Work required: These entries are to be set down again exactly.

□ □ □

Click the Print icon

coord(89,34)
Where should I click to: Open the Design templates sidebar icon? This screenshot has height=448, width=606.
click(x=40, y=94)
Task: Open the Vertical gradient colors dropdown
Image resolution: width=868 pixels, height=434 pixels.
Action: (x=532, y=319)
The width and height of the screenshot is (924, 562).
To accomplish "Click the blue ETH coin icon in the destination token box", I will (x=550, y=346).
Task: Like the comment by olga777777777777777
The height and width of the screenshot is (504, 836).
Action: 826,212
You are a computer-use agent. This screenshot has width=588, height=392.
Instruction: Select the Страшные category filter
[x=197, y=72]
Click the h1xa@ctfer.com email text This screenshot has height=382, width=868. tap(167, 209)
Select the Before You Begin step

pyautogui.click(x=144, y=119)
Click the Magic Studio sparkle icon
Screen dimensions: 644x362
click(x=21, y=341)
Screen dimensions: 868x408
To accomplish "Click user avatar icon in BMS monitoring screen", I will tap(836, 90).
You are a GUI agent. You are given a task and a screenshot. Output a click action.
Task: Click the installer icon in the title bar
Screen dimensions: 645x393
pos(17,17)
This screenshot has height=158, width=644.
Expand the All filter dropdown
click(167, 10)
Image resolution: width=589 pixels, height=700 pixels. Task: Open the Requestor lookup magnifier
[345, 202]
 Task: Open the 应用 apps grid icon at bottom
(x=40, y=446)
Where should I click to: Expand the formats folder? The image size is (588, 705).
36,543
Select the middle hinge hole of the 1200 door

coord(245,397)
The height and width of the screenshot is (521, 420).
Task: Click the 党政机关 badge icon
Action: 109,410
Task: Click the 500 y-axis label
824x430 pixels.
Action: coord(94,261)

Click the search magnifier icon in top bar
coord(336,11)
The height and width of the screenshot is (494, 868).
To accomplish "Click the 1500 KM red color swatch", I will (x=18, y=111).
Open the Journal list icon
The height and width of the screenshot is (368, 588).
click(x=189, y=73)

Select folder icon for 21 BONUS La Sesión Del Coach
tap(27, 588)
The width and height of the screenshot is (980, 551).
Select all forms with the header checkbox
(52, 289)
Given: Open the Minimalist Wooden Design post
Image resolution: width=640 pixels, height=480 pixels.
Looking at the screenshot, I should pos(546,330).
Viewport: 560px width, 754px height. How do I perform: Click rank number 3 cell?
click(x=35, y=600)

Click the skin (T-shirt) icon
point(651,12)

□ □ □

Reply to the task:
Click the Print icon

coord(89,34)
Where should I click to: Open the Design templates sidebar icon? This screenshot has height=448, width=606.
click(x=40, y=94)
Task: Open the Vertical gradient colors dropdown
Image resolution: width=868 pixels, height=434 pixels.
Action: (x=532, y=319)
The width and height of the screenshot is (924, 562).
To accomplish "Click the blue ETH coin icon in the destination token box", I will (x=550, y=346).
Task: Like the comment by olga777777777777777
The height and width of the screenshot is (504, 836).
Action: 826,212
You are a computer-use agent. This screenshot has width=588, height=392.
Instruction: Select the Страшные category filter
[x=197, y=72]
Click the h1xa@ctfer.com email text This screenshot has height=382, width=868. tap(167, 209)
Select the Before You Begin step

pyautogui.click(x=144, y=119)
Click the Magic Studio sparkle icon
Screen dimensions: 644x362
click(x=21, y=341)
Screen dimensions: 868x408
To accomplish "Click user avatar icon in BMS monitoring screen", I will tap(836, 90).
You are a GUI agent. You are given a task and a screenshot. Output a click action.
Task: Click the installer icon in the title bar
Screen dimensions: 645x393
pos(17,17)
This screenshot has height=158, width=644.
Expand the All filter dropdown
click(167, 10)
Image resolution: width=589 pixels, height=700 pixels. Task: Open the Requestor lookup magnifier
[345, 202]
 Task: Open the 应用 apps grid icon at bottom
(x=40, y=446)
Where should I click to: Expand the formats folder? The image size is (588, 705).
36,543
Select the middle hinge hole of the 1200 door

coord(245,397)
The height and width of the screenshot is (521, 420).
Task: Click the 党政机关 badge icon
Action: 109,410
Task: Click the 500 y-axis label
824x430 pixels.
Action: coord(94,261)

Click the search magnifier icon in top bar
coord(336,11)
The height and width of the screenshot is (494, 868).
To accomplish "Click the 1500 KM red color swatch", I will (x=18, y=111).
Open the Journal list icon
The height and width of the screenshot is (368, 588).
click(x=189, y=73)

Select folder icon for 21 BONUS La Sesión Del Coach
tap(27, 588)
The width and height of the screenshot is (980, 551).
Select all forms with the header checkbox
(52, 289)
Given: Open the Minimalist Wooden Design post
Image resolution: width=640 pixels, height=480 pixels.
Looking at the screenshot, I should pos(546,330).
Viewport: 560px width, 754px height. How do I perform: Click rank number 3 cell?
click(x=35, y=600)

Click the skin (T-shirt) icon
point(651,12)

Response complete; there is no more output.